If he can pitch the way he did the second half of 2009, I think this deal looks very good for the Rockies.

Great point on the high walk rate from DLR Chris, I think that is the major thing keeping him from a more upper echelon of pitchers.

ldd233
Guest
ldd233
5 years 5 months ago

This is not the Chris Quick who runs Bay City Ball?

JK
Guest
JK
5 years 5 months ago

I thought Carl Pavano was the second best free agent starting pitcher on the market…

Dave
Guest
Dave
5 years 5 months ago

DLR was 1 k/9 better on the road in 2008, when he joined the Rockies.

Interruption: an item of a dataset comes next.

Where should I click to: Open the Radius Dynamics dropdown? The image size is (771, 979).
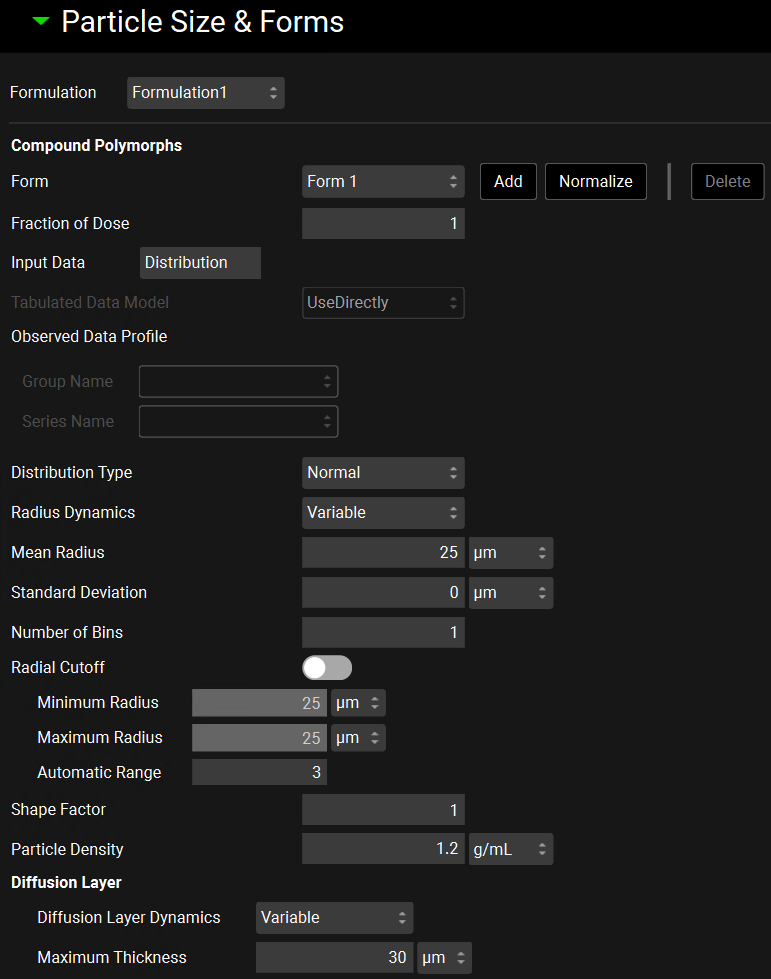[x=383, y=513]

2009, even home-road k/9 splits.

2010: 9.5 k/9 @ coors. 6.9 k/9 on road.

Lee
Guest
Lee
5 years 5 months ago

A couple things: 2010 was a SSS, lets look at his entire splits over the past 3 years:

Home K/9 = 9.1
Road K/9 = 8.7

Now, baked into those numbers are home field advantage, and in case you didn’t know, about 1/3 of HF advantage is based of purely a larger strikezone.

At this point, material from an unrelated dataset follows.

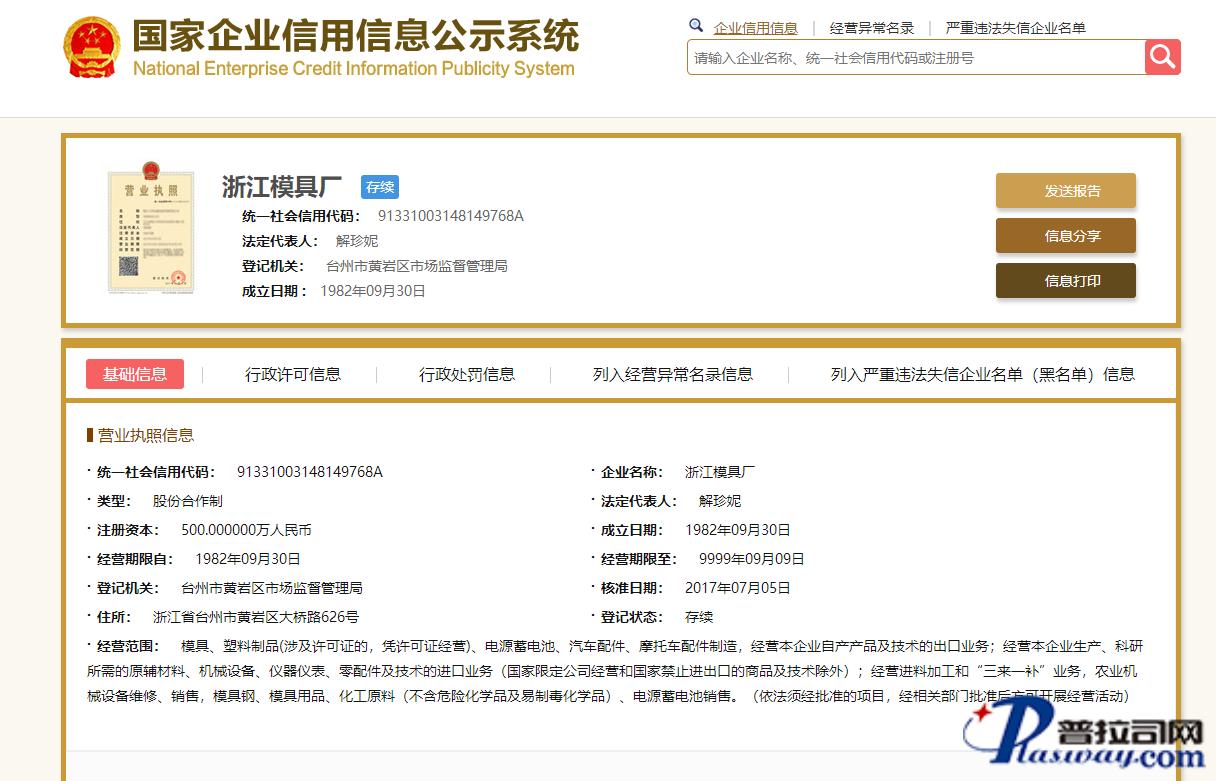Switch to the 基础信息 tab

point(135,374)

So, despite him actually posting a better K/9 in Coors in his past ~420 innings of work, if his home park were somewhere else, and assuming no sample size issues, he’s still definitely going to see his K rate go up with a change of uniform.

Dave
Guest
Dave
5 years 5 months ago

OK. Maybe DLR is an outlier? One pitcher is a small sample size. So I looked at the total TEAM pitching splits for a season.

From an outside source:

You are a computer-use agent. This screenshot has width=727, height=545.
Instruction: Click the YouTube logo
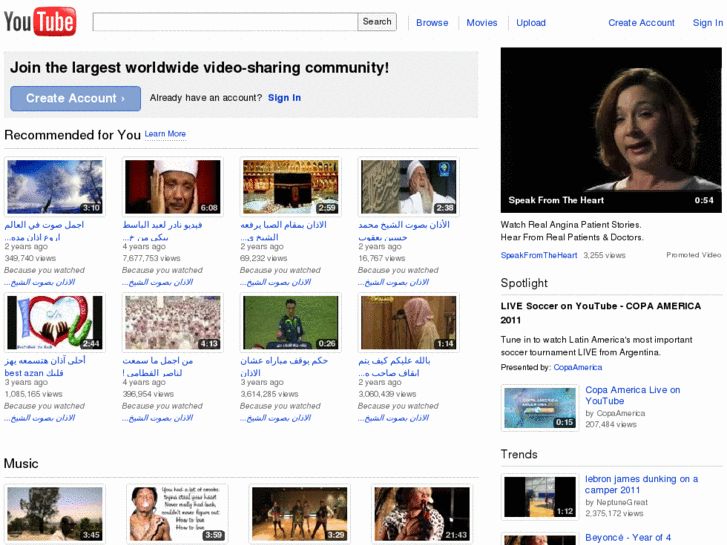40,21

Rockies TEAM pitching splits for 2010:

home k/9: 7.7
road k/9: 7.7

Rockies TEAM pitching splits for 2009:

home k/9: 7.2
road k/9: 7.2

Coors does not appear to change k/9 rates.

Lee
Guest
Lee
5 years 5 months ago

You are again missing the home field advantage that I just explained. Now go check every other team in the league’s home/road K/9 splits. The majority will be better at home. What you are seeing is Coors poor K environment negating their homefield advantage. Also, go back a few more years and keep looking. For various reasons park factors take about 4 years to get a decent degree of certainty.

Chris
Guest
Chris
5 years 5 months ago

You have a source for this home field theory? I’ve seen plenty of Rockies home games where you couldn’t put a pitch down the middle and get a called strike. This kinda sounds like it may have come out of… Well, I think you know where I’m going with that.

fredsbank
Guest
fredsbank
5 years 5 months ago

colorado rockies
team IP:1446
road K:600
home K:634

yeah, that’s pretty epic home field advantage, especially considering that only 4 rockies pitchers passed 100 Ks, and the two closest were relievers (betancourt 89 and belisle 91)…

tonysoprano
Member
tonysoprano
5 years 5 months ago

I don’t see much of the Rockies but where does he fit in their rotation, 2-5. I know Jimenez is one but what’s the rest of the rotation?

Tomcat
Guest
Tomcat
5 years 5 months ago

If Chacin continues as he did in 2010, and gets ground balls at the 55%+ rate he did in the minors he will become the 2, then De La Rosa, then Hammel, then Cook.